Every line from the one containing "The width and height of the screenshot is (808, 579)." to the one containing "Task: Expand the selected" in the records below, both included, must be set down exactly, and no other line.

☆ ☆ ☆

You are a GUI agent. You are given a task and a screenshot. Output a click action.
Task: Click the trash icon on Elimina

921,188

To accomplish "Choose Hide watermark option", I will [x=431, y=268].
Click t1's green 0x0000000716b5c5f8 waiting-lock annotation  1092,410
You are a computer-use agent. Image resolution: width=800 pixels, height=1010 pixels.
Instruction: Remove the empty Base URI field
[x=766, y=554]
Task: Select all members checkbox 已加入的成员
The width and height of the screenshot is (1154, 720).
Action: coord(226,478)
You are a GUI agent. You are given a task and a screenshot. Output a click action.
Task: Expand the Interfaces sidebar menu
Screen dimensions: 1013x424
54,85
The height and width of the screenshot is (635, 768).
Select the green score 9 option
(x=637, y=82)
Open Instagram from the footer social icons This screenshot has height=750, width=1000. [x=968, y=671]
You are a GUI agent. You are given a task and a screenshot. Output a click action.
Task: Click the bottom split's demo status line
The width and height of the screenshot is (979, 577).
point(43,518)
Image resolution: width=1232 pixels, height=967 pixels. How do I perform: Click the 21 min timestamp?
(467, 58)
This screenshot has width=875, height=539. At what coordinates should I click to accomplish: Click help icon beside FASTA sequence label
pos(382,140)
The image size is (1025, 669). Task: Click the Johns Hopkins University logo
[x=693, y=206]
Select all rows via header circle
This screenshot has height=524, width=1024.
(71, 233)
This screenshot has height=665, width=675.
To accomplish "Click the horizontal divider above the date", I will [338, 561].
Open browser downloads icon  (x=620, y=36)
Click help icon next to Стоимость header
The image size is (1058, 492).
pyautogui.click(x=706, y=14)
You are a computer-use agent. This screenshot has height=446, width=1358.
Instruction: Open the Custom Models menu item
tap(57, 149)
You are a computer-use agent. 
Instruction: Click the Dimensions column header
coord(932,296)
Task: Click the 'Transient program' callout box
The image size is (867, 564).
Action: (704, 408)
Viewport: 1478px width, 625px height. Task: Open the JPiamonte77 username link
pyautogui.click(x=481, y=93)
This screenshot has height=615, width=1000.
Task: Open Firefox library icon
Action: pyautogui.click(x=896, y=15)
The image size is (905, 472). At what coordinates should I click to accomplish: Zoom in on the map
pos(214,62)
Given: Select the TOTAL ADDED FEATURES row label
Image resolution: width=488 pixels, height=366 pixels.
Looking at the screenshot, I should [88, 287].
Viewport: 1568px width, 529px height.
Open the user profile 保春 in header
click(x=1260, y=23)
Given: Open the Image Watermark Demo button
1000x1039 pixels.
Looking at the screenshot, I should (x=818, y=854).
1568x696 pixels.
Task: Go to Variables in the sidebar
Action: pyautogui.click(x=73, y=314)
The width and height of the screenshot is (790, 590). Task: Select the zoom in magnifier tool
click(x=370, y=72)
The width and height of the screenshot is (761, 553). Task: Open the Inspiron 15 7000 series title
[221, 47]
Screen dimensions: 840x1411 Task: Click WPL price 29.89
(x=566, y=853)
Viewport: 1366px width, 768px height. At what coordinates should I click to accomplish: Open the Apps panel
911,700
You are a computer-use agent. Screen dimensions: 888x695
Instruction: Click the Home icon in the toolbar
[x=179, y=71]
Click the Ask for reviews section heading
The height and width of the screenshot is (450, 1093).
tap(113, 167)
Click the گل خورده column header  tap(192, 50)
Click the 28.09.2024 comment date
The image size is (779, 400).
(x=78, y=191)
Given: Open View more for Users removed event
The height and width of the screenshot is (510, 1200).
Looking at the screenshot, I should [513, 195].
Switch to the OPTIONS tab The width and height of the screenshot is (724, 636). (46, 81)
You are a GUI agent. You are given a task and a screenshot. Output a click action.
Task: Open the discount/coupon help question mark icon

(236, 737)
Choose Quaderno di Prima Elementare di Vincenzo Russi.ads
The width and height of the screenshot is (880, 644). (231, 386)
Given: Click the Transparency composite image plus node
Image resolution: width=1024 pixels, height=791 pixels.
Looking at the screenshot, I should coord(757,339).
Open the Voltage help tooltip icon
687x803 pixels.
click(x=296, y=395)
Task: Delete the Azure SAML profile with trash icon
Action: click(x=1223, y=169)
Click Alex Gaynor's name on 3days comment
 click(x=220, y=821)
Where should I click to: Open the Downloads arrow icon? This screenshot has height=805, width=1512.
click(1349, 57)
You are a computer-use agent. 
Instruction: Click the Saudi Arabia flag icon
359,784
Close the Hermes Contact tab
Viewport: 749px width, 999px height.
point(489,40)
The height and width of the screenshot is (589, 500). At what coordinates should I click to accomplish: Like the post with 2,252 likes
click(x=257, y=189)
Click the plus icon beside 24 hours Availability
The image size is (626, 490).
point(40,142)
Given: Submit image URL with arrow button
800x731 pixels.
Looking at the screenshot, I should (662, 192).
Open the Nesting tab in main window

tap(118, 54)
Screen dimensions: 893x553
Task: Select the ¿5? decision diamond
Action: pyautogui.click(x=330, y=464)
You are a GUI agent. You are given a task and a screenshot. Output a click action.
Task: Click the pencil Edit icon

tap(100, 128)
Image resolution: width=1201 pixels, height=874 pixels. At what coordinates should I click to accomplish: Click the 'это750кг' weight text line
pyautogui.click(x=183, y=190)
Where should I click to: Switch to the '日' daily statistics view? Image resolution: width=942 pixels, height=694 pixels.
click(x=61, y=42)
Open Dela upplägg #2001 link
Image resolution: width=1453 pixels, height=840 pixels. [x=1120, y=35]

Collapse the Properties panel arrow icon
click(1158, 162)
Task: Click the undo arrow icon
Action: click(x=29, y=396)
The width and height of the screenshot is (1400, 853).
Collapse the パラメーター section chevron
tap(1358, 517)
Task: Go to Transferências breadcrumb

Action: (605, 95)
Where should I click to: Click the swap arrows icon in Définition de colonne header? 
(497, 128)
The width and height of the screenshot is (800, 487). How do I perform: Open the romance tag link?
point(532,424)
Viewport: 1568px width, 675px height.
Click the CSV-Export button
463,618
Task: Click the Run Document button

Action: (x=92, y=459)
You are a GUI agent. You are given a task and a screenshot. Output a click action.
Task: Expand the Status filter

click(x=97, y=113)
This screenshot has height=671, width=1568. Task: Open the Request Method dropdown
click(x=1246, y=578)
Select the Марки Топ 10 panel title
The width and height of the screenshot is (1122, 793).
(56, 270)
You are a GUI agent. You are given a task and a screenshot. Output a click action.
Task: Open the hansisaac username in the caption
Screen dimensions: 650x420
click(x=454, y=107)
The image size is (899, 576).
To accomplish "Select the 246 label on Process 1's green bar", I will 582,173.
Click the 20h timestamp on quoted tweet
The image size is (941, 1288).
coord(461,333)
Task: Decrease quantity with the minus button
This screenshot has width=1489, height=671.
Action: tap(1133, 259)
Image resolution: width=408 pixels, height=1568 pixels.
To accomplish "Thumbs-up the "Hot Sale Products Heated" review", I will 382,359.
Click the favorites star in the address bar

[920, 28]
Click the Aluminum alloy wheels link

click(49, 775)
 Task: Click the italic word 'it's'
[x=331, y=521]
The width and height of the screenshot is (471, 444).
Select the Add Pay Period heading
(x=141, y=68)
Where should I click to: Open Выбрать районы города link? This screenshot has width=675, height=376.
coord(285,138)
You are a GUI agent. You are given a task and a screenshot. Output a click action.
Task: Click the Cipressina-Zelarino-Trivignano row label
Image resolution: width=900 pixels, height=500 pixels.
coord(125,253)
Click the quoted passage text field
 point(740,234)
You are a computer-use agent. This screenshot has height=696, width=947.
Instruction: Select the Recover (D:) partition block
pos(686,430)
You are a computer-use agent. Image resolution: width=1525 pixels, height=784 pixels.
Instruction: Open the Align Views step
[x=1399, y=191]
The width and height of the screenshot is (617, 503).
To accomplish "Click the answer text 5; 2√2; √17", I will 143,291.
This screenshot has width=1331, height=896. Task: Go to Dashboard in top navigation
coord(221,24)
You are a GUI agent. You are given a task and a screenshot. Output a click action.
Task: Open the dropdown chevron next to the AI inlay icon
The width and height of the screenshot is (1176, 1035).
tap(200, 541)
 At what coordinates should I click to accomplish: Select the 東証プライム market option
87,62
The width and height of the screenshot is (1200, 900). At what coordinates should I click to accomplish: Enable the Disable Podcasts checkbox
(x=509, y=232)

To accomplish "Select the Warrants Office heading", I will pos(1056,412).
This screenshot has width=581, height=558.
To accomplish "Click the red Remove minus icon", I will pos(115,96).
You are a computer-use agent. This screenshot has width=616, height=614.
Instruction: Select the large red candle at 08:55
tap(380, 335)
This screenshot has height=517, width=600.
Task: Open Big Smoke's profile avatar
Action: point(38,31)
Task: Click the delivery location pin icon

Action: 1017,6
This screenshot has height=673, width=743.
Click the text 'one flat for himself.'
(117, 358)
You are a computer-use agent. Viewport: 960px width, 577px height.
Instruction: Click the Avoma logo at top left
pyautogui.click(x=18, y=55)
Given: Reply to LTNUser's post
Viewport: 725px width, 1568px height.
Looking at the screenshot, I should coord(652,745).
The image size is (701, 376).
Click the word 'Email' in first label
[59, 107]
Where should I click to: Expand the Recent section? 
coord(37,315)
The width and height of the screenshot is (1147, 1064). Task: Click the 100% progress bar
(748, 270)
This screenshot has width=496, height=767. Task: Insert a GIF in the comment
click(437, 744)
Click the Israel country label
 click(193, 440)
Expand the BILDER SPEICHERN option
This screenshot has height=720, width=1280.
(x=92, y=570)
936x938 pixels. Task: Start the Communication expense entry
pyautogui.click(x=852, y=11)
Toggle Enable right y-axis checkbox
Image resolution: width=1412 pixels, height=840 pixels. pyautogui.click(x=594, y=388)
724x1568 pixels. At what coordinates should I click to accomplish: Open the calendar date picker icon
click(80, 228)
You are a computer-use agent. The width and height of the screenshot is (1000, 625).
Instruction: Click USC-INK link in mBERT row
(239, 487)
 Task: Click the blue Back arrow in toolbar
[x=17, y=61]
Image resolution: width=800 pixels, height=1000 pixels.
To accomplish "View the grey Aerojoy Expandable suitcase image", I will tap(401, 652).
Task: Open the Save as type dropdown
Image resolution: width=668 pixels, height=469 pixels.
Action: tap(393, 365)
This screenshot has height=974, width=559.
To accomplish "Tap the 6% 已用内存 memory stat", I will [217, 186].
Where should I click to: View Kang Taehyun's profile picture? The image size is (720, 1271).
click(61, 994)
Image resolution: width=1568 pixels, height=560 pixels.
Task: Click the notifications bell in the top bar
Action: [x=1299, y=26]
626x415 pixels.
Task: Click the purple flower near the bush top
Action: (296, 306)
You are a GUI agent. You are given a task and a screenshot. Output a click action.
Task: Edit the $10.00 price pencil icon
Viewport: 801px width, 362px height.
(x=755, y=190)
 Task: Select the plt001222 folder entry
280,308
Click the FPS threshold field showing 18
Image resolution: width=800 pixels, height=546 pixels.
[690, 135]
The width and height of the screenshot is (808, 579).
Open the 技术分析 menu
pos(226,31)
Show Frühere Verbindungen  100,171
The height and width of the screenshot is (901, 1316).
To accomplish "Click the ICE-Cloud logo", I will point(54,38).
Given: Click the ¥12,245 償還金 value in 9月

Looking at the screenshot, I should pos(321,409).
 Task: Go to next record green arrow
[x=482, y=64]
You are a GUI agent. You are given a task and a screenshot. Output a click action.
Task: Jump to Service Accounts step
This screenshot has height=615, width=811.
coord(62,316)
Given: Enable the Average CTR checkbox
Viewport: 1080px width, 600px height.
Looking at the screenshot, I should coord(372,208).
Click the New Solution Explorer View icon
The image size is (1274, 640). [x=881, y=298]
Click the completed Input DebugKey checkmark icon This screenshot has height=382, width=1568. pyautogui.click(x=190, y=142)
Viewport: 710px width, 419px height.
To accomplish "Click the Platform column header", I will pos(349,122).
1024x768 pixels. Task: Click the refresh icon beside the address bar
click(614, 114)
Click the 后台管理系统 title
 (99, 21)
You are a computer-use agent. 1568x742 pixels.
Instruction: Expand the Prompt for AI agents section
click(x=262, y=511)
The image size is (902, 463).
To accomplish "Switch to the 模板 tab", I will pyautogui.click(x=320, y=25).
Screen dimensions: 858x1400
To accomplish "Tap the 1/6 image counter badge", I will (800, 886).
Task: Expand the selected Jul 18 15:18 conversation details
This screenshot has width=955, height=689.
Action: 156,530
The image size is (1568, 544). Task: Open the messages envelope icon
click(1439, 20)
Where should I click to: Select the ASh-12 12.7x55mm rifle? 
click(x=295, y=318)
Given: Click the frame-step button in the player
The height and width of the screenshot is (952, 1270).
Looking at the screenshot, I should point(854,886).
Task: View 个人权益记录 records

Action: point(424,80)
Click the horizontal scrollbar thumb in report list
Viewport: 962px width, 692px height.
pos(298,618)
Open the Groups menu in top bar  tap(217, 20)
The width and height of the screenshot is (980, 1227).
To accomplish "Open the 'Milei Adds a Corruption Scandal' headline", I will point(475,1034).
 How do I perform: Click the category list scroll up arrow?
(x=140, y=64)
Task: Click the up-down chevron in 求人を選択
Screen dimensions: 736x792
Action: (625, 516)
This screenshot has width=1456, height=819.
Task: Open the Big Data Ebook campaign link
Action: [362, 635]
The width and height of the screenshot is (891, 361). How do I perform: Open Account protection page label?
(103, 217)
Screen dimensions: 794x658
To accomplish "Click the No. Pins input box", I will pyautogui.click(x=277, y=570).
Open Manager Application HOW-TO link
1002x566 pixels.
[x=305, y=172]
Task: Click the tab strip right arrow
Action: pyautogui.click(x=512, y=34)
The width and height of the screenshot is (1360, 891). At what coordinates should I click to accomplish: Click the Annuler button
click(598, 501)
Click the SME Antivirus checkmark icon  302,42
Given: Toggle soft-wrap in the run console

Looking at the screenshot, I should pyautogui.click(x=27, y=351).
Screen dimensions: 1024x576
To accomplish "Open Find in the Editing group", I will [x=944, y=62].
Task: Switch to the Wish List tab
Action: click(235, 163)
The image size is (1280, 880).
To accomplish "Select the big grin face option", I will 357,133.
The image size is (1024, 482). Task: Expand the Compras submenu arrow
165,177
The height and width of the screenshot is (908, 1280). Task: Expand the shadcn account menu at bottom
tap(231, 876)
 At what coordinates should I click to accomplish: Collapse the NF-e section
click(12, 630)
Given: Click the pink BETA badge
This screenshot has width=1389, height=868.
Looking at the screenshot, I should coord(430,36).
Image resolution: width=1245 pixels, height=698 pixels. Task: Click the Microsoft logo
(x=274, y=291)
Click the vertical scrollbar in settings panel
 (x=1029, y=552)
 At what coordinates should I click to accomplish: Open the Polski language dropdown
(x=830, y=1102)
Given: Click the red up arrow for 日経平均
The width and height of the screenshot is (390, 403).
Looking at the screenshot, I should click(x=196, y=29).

☆ ☆ ☆

▸ **Task result**
The width and height of the screenshot is (808, 579).
Open the 技术分析 menu
pos(226,31)
Show Frühere Verbindungen  100,171
The height and width of the screenshot is (901, 1316).
To accomplish "Click the ICE-Cloud logo", I will point(54,38).
Given: Click the ¥12,245 償還金 value in 9月

Looking at the screenshot, I should pos(321,409).
 Task: Go to next record green arrow
[x=482, y=64]
You are a GUI agent. You are given a task and a screenshot. Output a click action.
Task: Jump to Service Accounts step
This screenshot has height=615, width=811.
coord(62,316)
Given: Enable the Average CTR checkbox
Viewport: 1080px width, 600px height.
Looking at the screenshot, I should coord(372,208).
Click the New Solution Explorer View icon
The image size is (1274, 640). [x=881, y=298]
Click the completed Input DebugKey checkmark icon This screenshot has height=382, width=1568. pyautogui.click(x=190, y=142)
Viewport: 710px width, 419px height.
To accomplish "Click the Platform column header", I will pos(349,122).
1024x768 pixels. Task: Click the refresh icon beside the address bar
click(614, 114)
Click the 后台管理系统 title
 (99, 21)
You are a computer-use agent. 1568x742 pixels.
Instruction: Expand the Prompt for AI agents section
click(x=262, y=511)
The image size is (902, 463).
To accomplish "Switch to the 模板 tab", I will pyautogui.click(x=320, y=25).
Screen dimensions: 858x1400
To accomplish "Tap the 1/6 image counter badge", I will (800, 886).
Task: Expand the selected Jul 18 15:18 conversation details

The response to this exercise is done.